Порой он меня отталкивает, и я чуть не плачу. Все время помню, как он резко меня оттолкнул, и сердце разрывается. Почему он перестал со мной говорить? Я хочу быть ему лучшим другом. Неужели он не понимает, что я люблю его, наверно, как никого на свете? Он рассказывал, раньше ему часто снилось, что дверь нашей комнаты заперта и он не может войти и увидеть нас. А теперь мне часто снится, что заперта дверь его комнаты и я не могу войти и увидеть его.
Вечером он отправляется спать и закрывает дверь, даже не пожелав мне спокойной ночи.
У меня голова идет кругом, все чувства засасывает какая-то воронка, водоворот. Мой мальчик уже не приходит ко мне так часто, как прежде, со всякими вопросами, и я теперь не знаю, о чем он думает, с кем дружит, какие игры больше любит, что ему трудно, когда он в школе и когда готовит дома уроки. Я расспрашиваю о Форджоне. И мой мальчик сердится на меня за это. Невозможно вытянуть из него ни слова сверх того, что он сам захочет рассказать, – это значит его оскорбить, или уж остается тайком кого-то о нем расспрашивать. (Уж не кажется ли ему, что я за ним шпионю?)

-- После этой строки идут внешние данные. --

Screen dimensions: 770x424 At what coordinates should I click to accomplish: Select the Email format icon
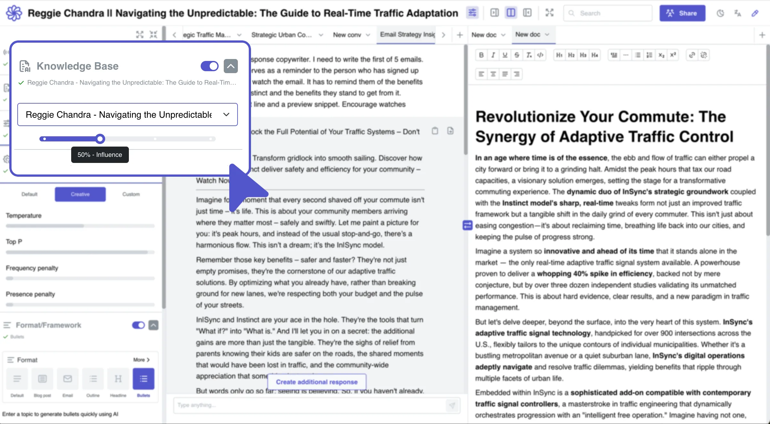coord(67,379)
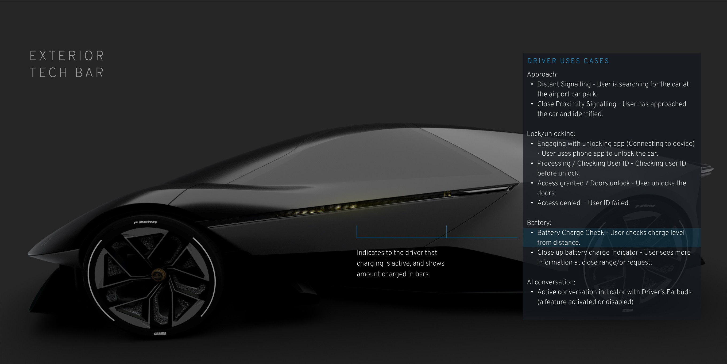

Однажды вечером он возвращается домой, когда уже стемнело, опоздав к ужину, глаза блестят, на щеках здоровый румянец, он весь разгорелся от движения, радостно взволнован и очень хорош собой.
– Сегодня в школе я лазал по канату, – объявляет он. – Почти до самого верха долез. Черт возьми. Наверняка мог бы коснуться потолка – если б хватило смелости держаться одной рукой, я бы дотянулся.